[Start of section]
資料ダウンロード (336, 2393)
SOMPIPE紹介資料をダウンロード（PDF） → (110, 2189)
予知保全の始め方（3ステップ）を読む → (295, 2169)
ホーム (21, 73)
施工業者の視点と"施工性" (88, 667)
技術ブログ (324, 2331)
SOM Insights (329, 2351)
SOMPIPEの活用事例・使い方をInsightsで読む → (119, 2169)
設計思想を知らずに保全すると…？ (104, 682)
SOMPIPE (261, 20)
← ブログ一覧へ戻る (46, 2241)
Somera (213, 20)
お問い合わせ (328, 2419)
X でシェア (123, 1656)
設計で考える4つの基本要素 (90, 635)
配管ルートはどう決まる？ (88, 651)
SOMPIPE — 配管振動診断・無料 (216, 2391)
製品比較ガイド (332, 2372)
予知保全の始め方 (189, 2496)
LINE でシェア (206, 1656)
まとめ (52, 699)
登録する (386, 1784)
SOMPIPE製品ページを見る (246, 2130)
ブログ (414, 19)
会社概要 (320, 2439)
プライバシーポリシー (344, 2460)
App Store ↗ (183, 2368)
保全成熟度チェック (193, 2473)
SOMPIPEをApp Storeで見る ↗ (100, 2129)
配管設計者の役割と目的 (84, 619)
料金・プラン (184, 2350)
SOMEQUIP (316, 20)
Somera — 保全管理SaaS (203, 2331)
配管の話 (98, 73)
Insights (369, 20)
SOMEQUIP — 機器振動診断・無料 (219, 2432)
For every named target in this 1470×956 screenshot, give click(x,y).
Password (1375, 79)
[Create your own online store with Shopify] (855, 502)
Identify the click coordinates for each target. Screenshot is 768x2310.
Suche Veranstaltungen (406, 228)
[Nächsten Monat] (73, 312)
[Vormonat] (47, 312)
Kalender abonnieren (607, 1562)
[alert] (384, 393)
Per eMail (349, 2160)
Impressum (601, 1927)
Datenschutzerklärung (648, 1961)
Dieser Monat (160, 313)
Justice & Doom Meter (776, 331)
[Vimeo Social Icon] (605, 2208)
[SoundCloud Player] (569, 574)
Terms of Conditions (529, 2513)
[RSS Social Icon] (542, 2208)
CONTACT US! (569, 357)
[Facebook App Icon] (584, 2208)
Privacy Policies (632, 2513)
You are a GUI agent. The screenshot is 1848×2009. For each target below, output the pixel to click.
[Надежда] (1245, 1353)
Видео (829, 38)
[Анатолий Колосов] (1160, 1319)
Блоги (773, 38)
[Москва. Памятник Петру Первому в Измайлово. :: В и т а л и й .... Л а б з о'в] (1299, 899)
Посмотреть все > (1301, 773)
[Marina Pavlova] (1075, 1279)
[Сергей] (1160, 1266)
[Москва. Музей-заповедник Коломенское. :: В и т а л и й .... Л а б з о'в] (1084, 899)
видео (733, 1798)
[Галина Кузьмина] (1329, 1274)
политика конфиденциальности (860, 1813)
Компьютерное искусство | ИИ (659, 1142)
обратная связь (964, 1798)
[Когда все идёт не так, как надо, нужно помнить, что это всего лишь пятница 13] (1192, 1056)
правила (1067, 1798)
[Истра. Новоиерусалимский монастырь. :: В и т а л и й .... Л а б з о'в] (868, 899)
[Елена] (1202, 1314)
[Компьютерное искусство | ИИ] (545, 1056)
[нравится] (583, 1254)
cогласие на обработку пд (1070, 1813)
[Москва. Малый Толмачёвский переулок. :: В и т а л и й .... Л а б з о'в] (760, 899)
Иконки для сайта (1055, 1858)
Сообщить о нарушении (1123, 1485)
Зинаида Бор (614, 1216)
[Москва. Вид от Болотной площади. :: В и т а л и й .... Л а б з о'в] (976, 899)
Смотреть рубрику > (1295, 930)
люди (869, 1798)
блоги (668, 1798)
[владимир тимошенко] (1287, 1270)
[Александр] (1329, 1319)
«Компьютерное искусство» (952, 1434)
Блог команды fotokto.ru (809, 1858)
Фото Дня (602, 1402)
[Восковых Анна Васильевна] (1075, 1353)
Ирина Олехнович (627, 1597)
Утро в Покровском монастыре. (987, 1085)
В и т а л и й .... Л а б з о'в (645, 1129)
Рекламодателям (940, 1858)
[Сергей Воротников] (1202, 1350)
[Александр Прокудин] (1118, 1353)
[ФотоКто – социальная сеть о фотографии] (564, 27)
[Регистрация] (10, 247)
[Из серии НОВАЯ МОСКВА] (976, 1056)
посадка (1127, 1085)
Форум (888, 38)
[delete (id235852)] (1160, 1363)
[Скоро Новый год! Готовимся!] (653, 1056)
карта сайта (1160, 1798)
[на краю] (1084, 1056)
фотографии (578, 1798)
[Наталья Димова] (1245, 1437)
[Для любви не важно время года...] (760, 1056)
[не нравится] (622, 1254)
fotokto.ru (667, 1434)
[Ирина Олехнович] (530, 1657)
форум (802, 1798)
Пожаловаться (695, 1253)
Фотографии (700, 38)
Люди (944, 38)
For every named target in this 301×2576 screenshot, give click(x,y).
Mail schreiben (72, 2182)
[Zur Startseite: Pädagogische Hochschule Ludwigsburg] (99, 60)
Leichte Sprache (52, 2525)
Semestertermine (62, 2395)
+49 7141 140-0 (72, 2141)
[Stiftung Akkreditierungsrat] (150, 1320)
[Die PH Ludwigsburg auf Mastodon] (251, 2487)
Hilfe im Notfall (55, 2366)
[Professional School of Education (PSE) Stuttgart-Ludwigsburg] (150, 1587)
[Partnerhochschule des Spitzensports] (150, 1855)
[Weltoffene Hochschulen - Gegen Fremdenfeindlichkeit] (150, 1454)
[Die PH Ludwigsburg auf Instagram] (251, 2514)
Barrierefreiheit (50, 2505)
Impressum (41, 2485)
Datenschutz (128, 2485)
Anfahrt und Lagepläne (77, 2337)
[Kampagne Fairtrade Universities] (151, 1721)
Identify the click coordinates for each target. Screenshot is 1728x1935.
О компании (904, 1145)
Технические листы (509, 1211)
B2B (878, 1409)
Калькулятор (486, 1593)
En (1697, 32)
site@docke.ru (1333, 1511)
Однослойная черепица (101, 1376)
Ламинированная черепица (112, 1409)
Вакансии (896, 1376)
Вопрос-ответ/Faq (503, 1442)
[End of section]
» Task instructions: Give every entry again in full, precisely as written above.

» Response below:
資料ダウンロード (336, 2393)
SOMPIPE紹介資料をダウンロード（PDF） → (110, 2189)
予知保全の始め方（3ステップ）を読む → (295, 2169)
ホーム (21, 73)
施工業者の視点と"施工性" (88, 667)
技術ブログ (324, 2331)
SOM Insights (329, 2351)
SOMPIPEの活用事例・使い方をInsightsで読む → (119, 2169)
設計思想を知らずに保全すると…？ (104, 682)
SOMPIPE (261, 20)
← ブログ一覧へ戻る (46, 2241)
Somera (213, 20)
お問い合わせ (328, 2419)
X でシェア (123, 1656)
設計で考える4つの基本要素 (90, 635)
配管ルートはどう決まる？ (88, 651)
SOMPIPE — 配管振動診断・無料 (216, 2391)
製品比較ガイド (332, 2372)
予知保全の始め方 (189, 2496)
LINE でシェア (206, 1656)
まとめ (52, 699)
登録する (386, 1784)
SOMPIPE製品ページを見る (246, 2130)
ブログ (414, 19)
会社概要 (320, 2439)
プライバシーポリシー (344, 2460)
App Store ↗ (183, 2368)
保全成熟度チェック (193, 2473)
SOMPIPEをApp Storeで見る ↗ (100, 2129)
配管設計者の役割と目的 (84, 619)
料金・プラン (184, 2350)
SOMEQUIP (316, 20)
Somera — 保全管理SaaS (203, 2331)
配管の話 (98, 73)
Insights (369, 20)
SOMEQUIP — 機器振動診断・無料 (219, 2432)
For every named target in this 1470×956 screenshot, give click(x,y).
Password (1375, 79)
[Create your own online store with Shopify] (855, 502)
Identify the click coordinates for each target. Screenshot is 768x2310.
Suche Veranstaltungen (406, 228)
[Nächsten Monat] (73, 312)
[Vormonat] (47, 312)
Kalender abonnieren (607, 1562)
[alert] (384, 393)
Per eMail (349, 2160)
Impressum (601, 1927)
Datenschutzerklärung (648, 1961)
Dieser Monat (160, 313)
Justice & Doom Meter (776, 331)
[Vimeo Social Icon] (605, 2208)
[SoundCloud Player] (569, 574)
Terms of Conditions (529, 2513)
[RSS Social Icon] (542, 2208)
CONTACT US! (569, 357)
[Facebook App Icon] (584, 2208)
Privacy Policies (632, 2513)
You are a GUI agent. The screenshot is 1848×2009. For each target below, output the pixel to click.
[Надежда] (1245, 1353)
Видео (829, 38)
[Анатолий Колосов] (1160, 1319)
Блоги (773, 38)
[Москва. Памятник Петру Первому в Измайлово. :: В и т а л и й .... Л а б з о'в] (1299, 899)
Посмотреть все > (1301, 773)
[Marina Pavlova] (1075, 1279)
[Сергей] (1160, 1266)
[Москва. Музей-заповедник Коломенское. :: В и т а л и й .... Л а б з о'в] (1084, 899)
видео (733, 1798)
[Галина Кузьмина] (1329, 1274)
политика конфиденциальности (860, 1813)
Компьютерное искусство | ИИ (659, 1142)
обратная связь (964, 1798)
[Когда все идёт не так, как надо, нужно помнить, что это всего лишь пятница 13] (1192, 1056)
правила (1067, 1798)
[Истра. Новоиерусалимский монастырь. :: В и т а л и й .... Л а б з о'в] (868, 899)
[Елена] (1202, 1314)
[Компьютерное искусство | ИИ] (545, 1056)
[нравится] (583, 1254)
cогласие на обработку пд (1070, 1813)
[Москва. Малый Толмачёвский переулок. :: В и т а л и й .... Л а б з о'в] (760, 899)
Иконки для сайта (1055, 1858)
Сообщить о нарушении (1123, 1485)
Зинаида Бор (614, 1216)
[Москва. Вид от Болотной площади. :: В и т а л и й .... Л а б з о'в] (976, 899)
Смотреть рубрику > (1295, 930)
люди (869, 1798)
блоги (668, 1798)
[владимир тимошенко] (1287, 1270)
[Александр] (1329, 1319)
«Компьютерное искусство» (952, 1434)
Блог команды fotokto.ru (809, 1858)
Фото Дня (602, 1402)
[Восковых Анна Васильевна] (1075, 1353)
Ирина Олехнович (627, 1597)
Утро в Покровском монастыре. (987, 1085)
В и т а л и й .... Л а б з о'в (645, 1129)
Рекламодателям (940, 1858)
[Сергей Воротников] (1202, 1350)
[Александр Прокудин] (1118, 1353)
[ФотоКто – социальная сеть о фотографии] (564, 27)
[Регистрация] (10, 247)
[Из серии НОВАЯ МОСКВА] (976, 1056)
посадка (1127, 1085)
Форум (888, 38)
[delete (id235852)] (1160, 1363)
[Скоро Новый год! Готовимся!] (653, 1056)
карта сайта (1160, 1798)
[на краю] (1084, 1056)
фотографии (578, 1798)
[Наталья Димова] (1245, 1437)
[Для любви не важно время года...] (760, 1056)
[не нравится] (622, 1254)
fotokto.ru (667, 1434)
[Ирина Олехнович] (530, 1657)
форум (802, 1798)
Пожаловаться (695, 1253)
Фотографии (700, 38)
Люди (944, 38)
For every named target in this 301×2576 screenshot, give click(x,y).
Mail schreiben (72, 2182)
[Zur Startseite: Pädagogische Hochschule Ludwigsburg] (99, 60)
Leichte Sprache (52, 2525)
Semestertermine (62, 2395)
+49 7141 140-0 (72, 2141)
[Stiftung Akkreditierungsrat] (150, 1320)
[Die PH Ludwigsburg auf Mastodon] (251, 2487)
Hilfe im Notfall (55, 2366)
[Professional School of Education (PSE) Stuttgart-Ludwigsburg] (150, 1587)
[Partnerhochschule des Spitzensports] (150, 1855)
[Weltoffene Hochschulen - Gegen Fremdenfeindlichkeit] (150, 1454)
[Die PH Ludwigsburg auf Instagram] (251, 2514)
Barrierefreiheit (50, 2505)
Impressum (41, 2485)
Datenschutz (128, 2485)
Anfahrt und Lagepläne (77, 2337)
[Kampagne Fairtrade Universities] (151, 1721)
Identify the click coordinates for each target. Screenshot is 1728x1935.
О компании (904, 1145)
Технические листы (509, 1211)
B2B (878, 1409)
Калькулятор (486, 1593)
En (1697, 32)
site@docke.ru (1333, 1511)
Однослойная черепица (101, 1376)
Ламинированная черепица (112, 1409)
Вакансии (896, 1376)
Вопрос-ответ/Faq (503, 1442)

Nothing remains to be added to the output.